Ongoing Connectivity Issues at Netherlands Data Center
Incident Report for Networks Status
Postmortem

During routine operations, we encountered a complete failure of one of our primary edge routers. This was not a typical component failure like a line card or management card, which are designed with redundancy in mind. Regrettably, the entire chassis became non-operational due to an ASIC (Application-Specific Integrated Circuit) malfunction.

The initial symptoms were characterized by significant packet loss. In response, we switched to an alternate management card; however, this did not rectify the issue. Further attempts were made to resolve the problem through a cold reload (power removal), which unfortunately resulted in the ASIC failing to initialize.

Addressing this unprecedented challenge required us to migrate over 200 100GigE ports to an alternative switch. Our team worked diligently and exhaustively to mitigate the impact and restore full functionality as swiftly as possible. I am pleased to report that our network is now stable and operational once again.

We understand the critical nature of network reliability for our clients, and I extend our deepest apologies for any inconvenience this incident may have caused. Although this situation was a rare and unfortunate event, I assure you that our team's efforts were intensely focused on rectifying the issue as quickly as humanly possible. The scale and complexity of this incident, however, meant that an immediate resolution was challenging.

We appreciate your understanding and patience during this unexpected outage. Our commitment to providing reliable, high-quality service remains as strong as ever, and we are taking steps to further enhance our system's resilience against such rare occurrences.

Thank you for your continued trust and support. If you have any further questions or concerns, please do not hesitate to reach out.

Posted Oct 27, 2023 - 19:12 PDT

Resolved
During routine operations, we encountered a complete failure of one of our primary edge routers. This was not a typical component failure like a line card or management card, which are designed with redundancy in mind. Regrettably, the entire chassis became non-operational due to an ASIC (Application-Specific Integrated Circuit) malfunction.

The initial symptoms were characterized by significant packet loss. In response, we switched to an alternate management card; however, this did not rectify the issue. Further attempts were made to resolve the problem through a cold reload (power removal), which unfortunately resulted in the ASIC failing to initialize.

Addressing this unprecedented challenge required us to migrate over 200 100GigE ports to an alternative switch. Our team worked diligently and exhaustively to mitigate the impact and restore full functionality as swiftly as possible. I am pleased to report that our network is now stable and operational once again.

We understand the critical nature of network reliability for our clients, and I extend our deepest apologies for any inconvenience this incident may have caused. Although this situation was a rare and unfortunate event, I assure you that our team's efforts were intensely focused on rectifying the issue as quickly as humanly possible. The scale and complexity of this incident, however, meant that an immediate resolution was challenging.

We appreciate your understanding and patience during this unexpected outage. Our commitment to providing reliable, high-quality service remains as strong as ever, and we are taking steps to further enhance our system's resilience against such rare occurrences.

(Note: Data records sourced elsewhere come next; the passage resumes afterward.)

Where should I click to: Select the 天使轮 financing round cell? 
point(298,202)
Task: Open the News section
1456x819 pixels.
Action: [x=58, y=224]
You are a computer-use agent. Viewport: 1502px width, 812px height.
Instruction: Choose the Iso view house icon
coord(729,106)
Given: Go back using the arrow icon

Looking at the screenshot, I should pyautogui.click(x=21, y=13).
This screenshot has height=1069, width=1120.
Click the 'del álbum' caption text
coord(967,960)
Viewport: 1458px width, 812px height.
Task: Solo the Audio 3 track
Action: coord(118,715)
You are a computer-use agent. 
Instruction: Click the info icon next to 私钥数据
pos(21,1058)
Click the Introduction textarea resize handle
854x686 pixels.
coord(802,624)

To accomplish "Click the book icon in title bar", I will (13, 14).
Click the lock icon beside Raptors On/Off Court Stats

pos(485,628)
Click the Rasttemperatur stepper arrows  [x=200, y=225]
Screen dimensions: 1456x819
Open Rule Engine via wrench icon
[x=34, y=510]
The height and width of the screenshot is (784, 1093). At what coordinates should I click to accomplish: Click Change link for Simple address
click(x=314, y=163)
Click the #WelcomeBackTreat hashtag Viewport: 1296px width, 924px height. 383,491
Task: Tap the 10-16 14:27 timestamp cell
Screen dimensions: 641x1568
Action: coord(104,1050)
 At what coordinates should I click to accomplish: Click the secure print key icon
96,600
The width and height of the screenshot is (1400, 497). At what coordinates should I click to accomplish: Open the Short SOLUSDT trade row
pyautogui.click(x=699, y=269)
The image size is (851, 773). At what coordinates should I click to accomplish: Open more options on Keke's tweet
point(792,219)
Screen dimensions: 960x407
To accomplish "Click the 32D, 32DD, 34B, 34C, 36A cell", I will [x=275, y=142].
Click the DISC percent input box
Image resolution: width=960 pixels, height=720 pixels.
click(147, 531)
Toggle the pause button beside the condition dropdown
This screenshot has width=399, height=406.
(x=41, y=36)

Thank you for your continued trust and support. If you have any further questions or concerns, please do not hesitate to reach out.
Posted Oct 27, 2023 - 19:11 PDT
Investigating
We are currently addressing an unexpected connectivity issue at our Netherlands offshore data center. This is impacting a number of our services due to non-responsive racks. Our technical team is on-site working diligently to resolve the issue. At this moment, we do not have an exact timeframe for when services will be fully restored, but we are committed to resolving this as quickly as possible. Updates will be provided as more information becomes available. We appreciate your patience and understanding during this time.
Posted Oct 27, 2023 - 15:54 PDT
This incident affected: Netherlands.